My Mom’s recovery is temporary — she’s expected to make a full recovery. But while I was there, it became apparent that my Dad is no longer able to be independent. And that his care might be more than my Mom will be able to handle long-term. 

This visit was somewhat bittersweet as I realized that this might be the last time that I see my Mom & Dad in their own home. That, even though there’s a wedding to attend in the Fall and I’ll be bringing my entire brood home to visit, at this age and stage, six months time can mean a lot more changes.

So I just soaked up every minute of my time with my Mom and Dad. I slowed down. I let them set the pace. I put aside distractions and gave them the things that they had showered me with my entire life: love and attention

And while I certainly hope that I have several more visits with them in the months and years to come, I’m so incredibly grateful for this time I had with them now. For the opportunity to give back to them a tiny percentage of everything that they’ve given me over the years. 

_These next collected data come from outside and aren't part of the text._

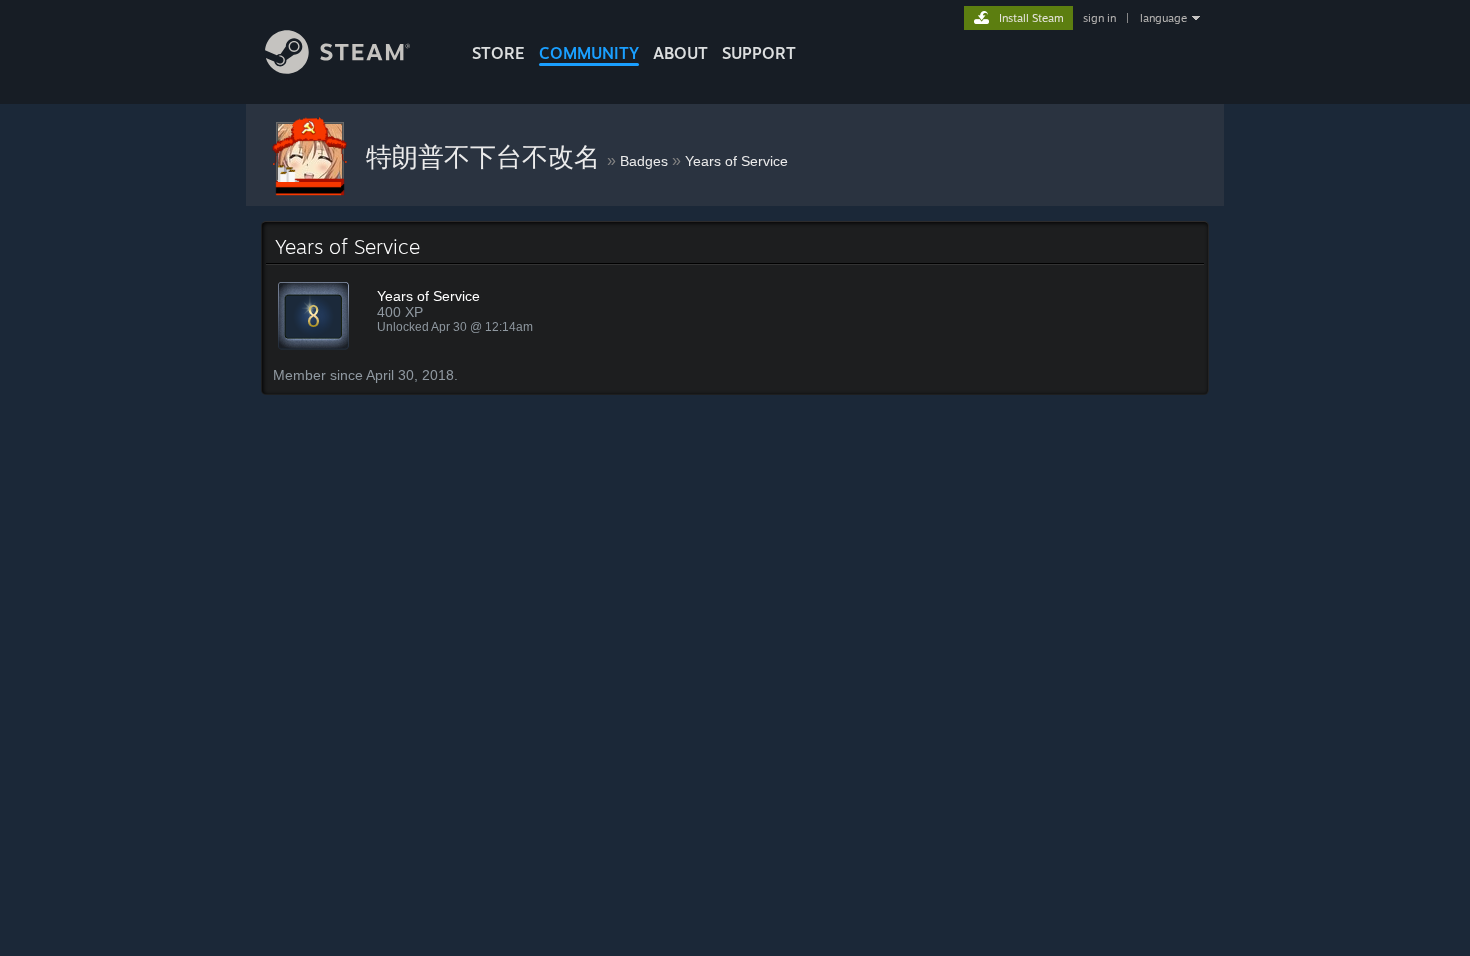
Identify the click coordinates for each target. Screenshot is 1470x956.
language (1163, 18)
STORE (498, 53)
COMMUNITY (589, 53)
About (680, 53)
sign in (1099, 18)
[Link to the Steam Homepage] (337, 68)
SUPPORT (759, 53)
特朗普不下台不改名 (486, 157)
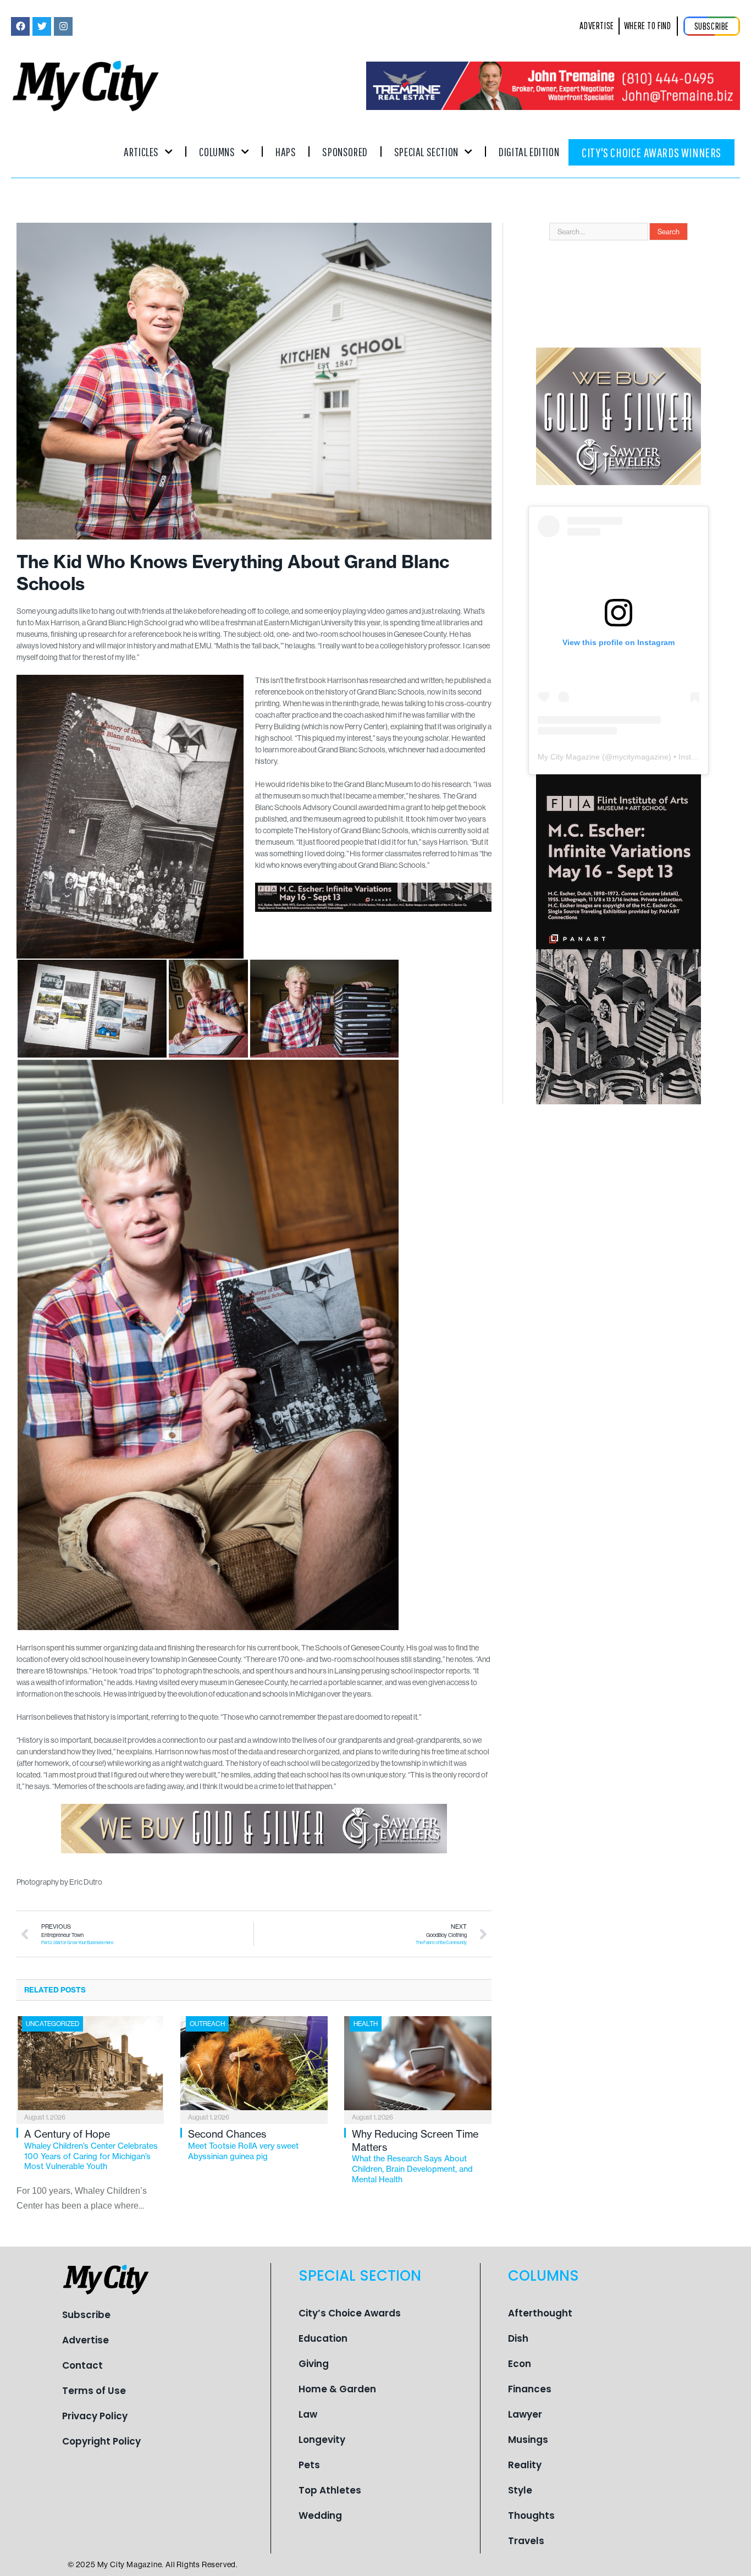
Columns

Now I know that not everyone has a family of origin that is the gift that mine is to me. 

I have two amazing parents that never let a day pass without letting me know how much they love me. I grew up hearing and believing that I was a gift from God in their lives. I have five siblings that I love, respect and look forward to seeing and spending time with. They have, in turn, all married wonderful people. Those of us lucky enough to have children, have managed to create the next generation of really kind, cool people who are making this world a better place just by being in it.

My parents have been working on this “Legacy of Love” for the past 60 years: creating, sustaining and protecting a loving marriage that has produced six children, fourteen grandchildren, and three great-grandchildren (and counting…) 

They are the matriarch and patriarch of The Buckner Family. And I feel so lucky to be a part of that legacy! 

So much so, that when we got married, my husband and I went to town hall and we both legally changed our middle names to “Buckner” so that this connection would never be severed and would be a permanent part of our names. (And in the Hispanic tradition, all of my children legally carry both Suárez AND Buckner in their names…)

I don’t know how much more time I’ll have with either of my parents. And that thought is often more than I can bear. But, the time that I just had with them has filled my heart almost to the breaking point – in a really good way. For even as I did the work of caring for their bodies, my parents continue to do the work of caring for my heart and my spirit. They continue to teach me so much about patience, gratitude, kindness, authenticity and love.

They are the best example of how I hope to live my life should I be lucky enough to build my own legacy of love over the next several decades. 

It might seem like this post is a departure from a lot of the other things that I write about pregnancy, birth and parenting… But when you’ve had the great fortune to be parented well, I feel like it’s important to acknowledge and be grateful for all the gifts that you’ve received! 

So, thank you Bob & Mary Therese Buckner for being the best parents I could have ever hoped for. I love you more than you will ever know.